# My "Go To" accessory, What's yours?



## Charley Davidson (Dec 6, 2012)

I recently got a rotary table with a 3 jaw tru set chuck on it, I was a bit apprehensive about getting the one with the chuck instead of the table. I'm really glad I got the one I did as it has been way more useful & versatile than the other, I use it almost every time I make a project. It does tons more than I thought and is very precise. I may get another with a table but for now it has really done everything I've asked of it.

What is your "surprising" "Go to" tool/accessory?


----------



## bcall2043 (Dec 6, 2012)

Charley Davidson said:


> ...........What is your "surprising" "Go to" tool/accessory?

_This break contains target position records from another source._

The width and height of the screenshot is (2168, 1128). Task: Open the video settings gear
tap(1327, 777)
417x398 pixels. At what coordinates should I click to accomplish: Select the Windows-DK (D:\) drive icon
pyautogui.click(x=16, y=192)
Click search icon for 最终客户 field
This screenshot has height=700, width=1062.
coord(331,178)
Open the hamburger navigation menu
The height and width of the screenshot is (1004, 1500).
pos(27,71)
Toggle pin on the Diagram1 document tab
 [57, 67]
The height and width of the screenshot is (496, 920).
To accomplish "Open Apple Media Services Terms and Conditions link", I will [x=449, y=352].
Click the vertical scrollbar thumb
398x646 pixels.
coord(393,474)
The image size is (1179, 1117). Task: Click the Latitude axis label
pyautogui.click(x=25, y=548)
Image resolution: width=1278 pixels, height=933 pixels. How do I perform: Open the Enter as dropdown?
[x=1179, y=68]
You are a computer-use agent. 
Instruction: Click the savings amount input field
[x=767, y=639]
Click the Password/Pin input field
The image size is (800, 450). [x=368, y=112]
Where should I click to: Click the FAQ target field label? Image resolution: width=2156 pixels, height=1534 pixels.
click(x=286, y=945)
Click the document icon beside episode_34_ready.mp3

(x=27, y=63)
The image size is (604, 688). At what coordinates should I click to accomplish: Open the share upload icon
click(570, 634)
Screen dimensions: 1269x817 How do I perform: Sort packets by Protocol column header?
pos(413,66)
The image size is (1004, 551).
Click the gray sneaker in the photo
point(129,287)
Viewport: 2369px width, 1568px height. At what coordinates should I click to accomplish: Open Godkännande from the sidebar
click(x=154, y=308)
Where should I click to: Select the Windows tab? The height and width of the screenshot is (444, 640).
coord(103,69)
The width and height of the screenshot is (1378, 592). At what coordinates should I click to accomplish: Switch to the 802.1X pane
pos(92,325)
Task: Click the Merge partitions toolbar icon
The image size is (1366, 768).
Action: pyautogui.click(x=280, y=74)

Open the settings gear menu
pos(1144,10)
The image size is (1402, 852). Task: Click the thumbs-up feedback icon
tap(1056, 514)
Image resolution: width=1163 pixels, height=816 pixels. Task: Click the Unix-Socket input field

A cold beer, but not really surprising is it?:nuts::lmao:

Benny
The Orphanage Never Closes


----------



## OlCatBob (Dec 7, 2012)

I'm more of a "coffee guy" myself, I can't imagine me in the shop with a couple beers under my belt. I have a hard enough time sober...
Bob


----------



## dickr (Dec 8, 2012)

Gad ! Two guys from Tennessee and not one mention of Jack Daniels ? After hours of coarse.

dickr


----------



## GK1918 (Dec 11, 2012)

Back releif is called Ginger Brandy.


----------



## corey607 (Dec 20, 2012)

My go to tool is my ball peen hammer. If that doesn't work then i know i have an electrical problem.:lmao:


----------



## November X-ray (Dec 20, 2012)

My go to accessory is the pantry, especially if it contains a celophane wrapped sugar coated delicacy!


----------



## swatson144 (Dec 20, 2012)

November X-ray said:


> My go to accessory is the pantry, especially if it contains a celophane wrapped sugar coated delicacy!



Uh oh! Harbor freight just bought Hostess. Twinkies will now be hollow.

Steve


----------